Temperature and seasonal indoor conditions can also nudge appetite for this species more than some keepers expect: a home that runs noticeably cooler in winter, even if still within an acceptable range, can slow this warmth-adapted species' metabolism enough to reduce feeding interest for a stretch, and confirming the enclosure is holding its 75-80°F target is a reasonable early check before assuming a fast is molt-related or otherwise concerning.

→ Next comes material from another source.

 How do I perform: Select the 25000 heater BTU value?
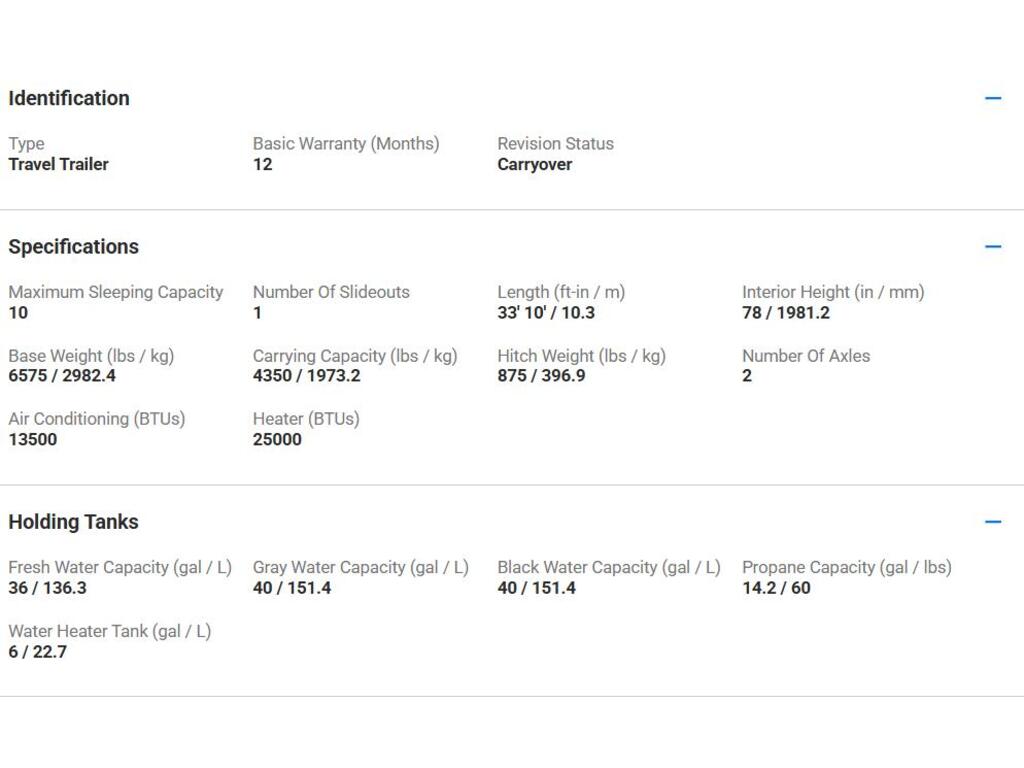click(x=277, y=439)
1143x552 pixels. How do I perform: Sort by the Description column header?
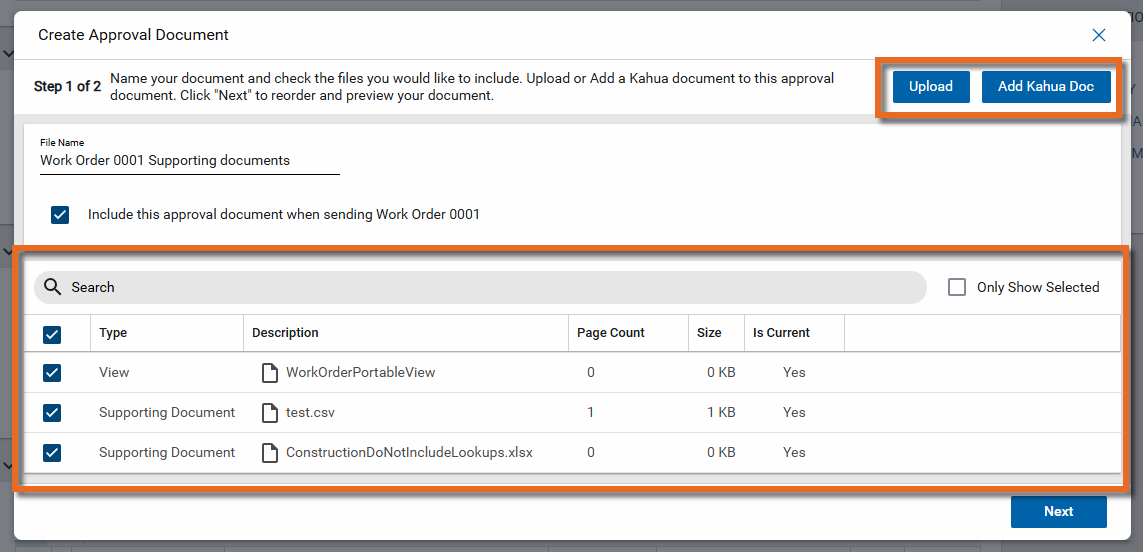[x=285, y=333]
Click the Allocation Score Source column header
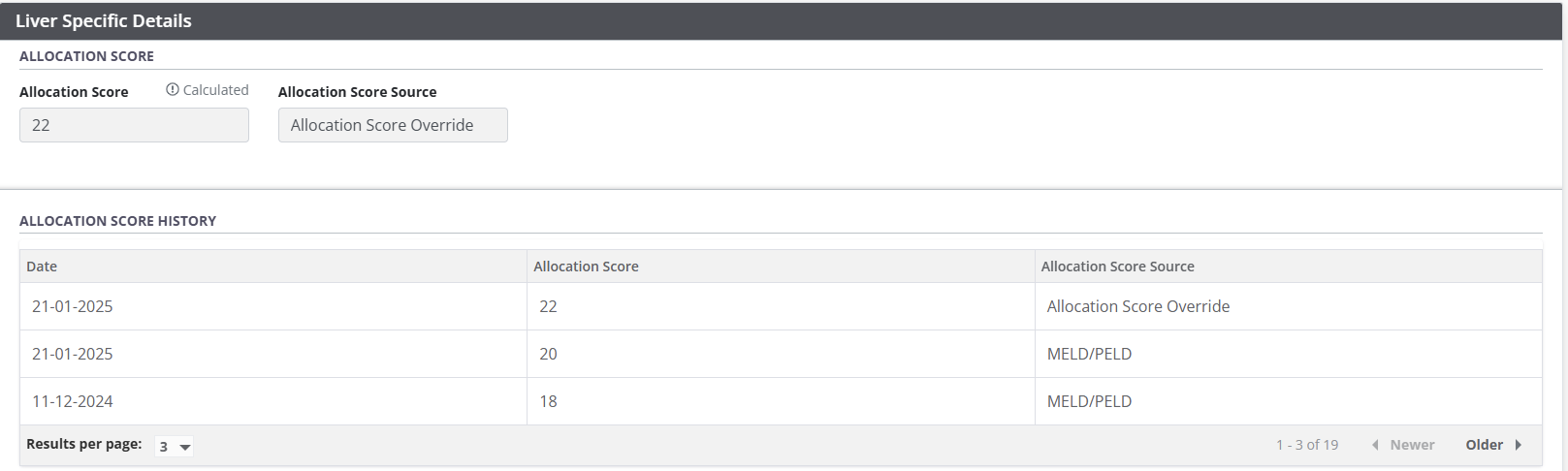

Feeder rejection specifically, as distinct from a full fast, is also worth distinguishing: a tarantula that strikes at and then drops offered prey, rather than simply ignoring it entirely, is showing something closer to a genuine, if brief, feeding interest that didn't follow through — this pattern sometimes shows up in the days immediately surrounding a molt, when the animal's mouthparts are temporarily too soft or not yet fully hardened to process prey confidently, and it resolves on its own once the new exoskeleton finishes hardening.

Preventing this long-term

Building a quick glance at the abdomen into whatever routine already exists for feeding or misting the enclosure catches trouble early without turning it into a separate chore.

Learning this species' specific pre-molt pattern — a thinning coat patch plus increased web production at the burrow entrance — reduces the anxiety that comes from applying a faster-growing species' expected rhythm to this notably slower one.

Pulling out any prey the tarantula hasn't taken by the next day, as an automatic habit rather than a judgment call each time, keeps a fasting animal from being bothered by live feeders.

A simple written log of feeding and molt dates, kept over this species' unusually long path to maturity, gives a keeper a real baseline to compare against instead of relying on a vague sense of 'it's been a while.'

Leaving a fasting tarantula be, rather than repeatedly checking on it or nudging it toward food, respects that the underlying cycle isn't something poking at the enclosure is going to change anyway.

Reading up on this species' documented slow-growth reputation before acquiring one sets realistic feeding-and-growth expectations from the outset rather than discovering them mid-fast.

Confirming enclosure temperature holds the 75-80°F target rules out a simple, correctable environmental cause before assuming a longer fast is molt-related.

Expecting the overall fasting rhythm to lengthen with age, rather than assuming a juvenile's feeding pattern will hold steady into adulthood, avoids misreading a normal maturity-linked slowdown as a new problem.

When to see a vet

Invertebrate-specialist vets are hard to find in most areas, so weigh a fast against the animal's overall condition first — a shriveled abdomen, curled unresponsive legs, or any visible deformity alongside the fast is the combination that justifies tracking down an exotics practitioner willing to see a tarantula.

This is general educational care information, not veterinary diagnosis. For a sick or injured animal, see a qualified exotic-animal vet promptly — especially for anything acute (not eating combined with lethargy, breathing changes, bleeding, or any sudden behavior change). Nothing on this page substitutes for an in-person exam.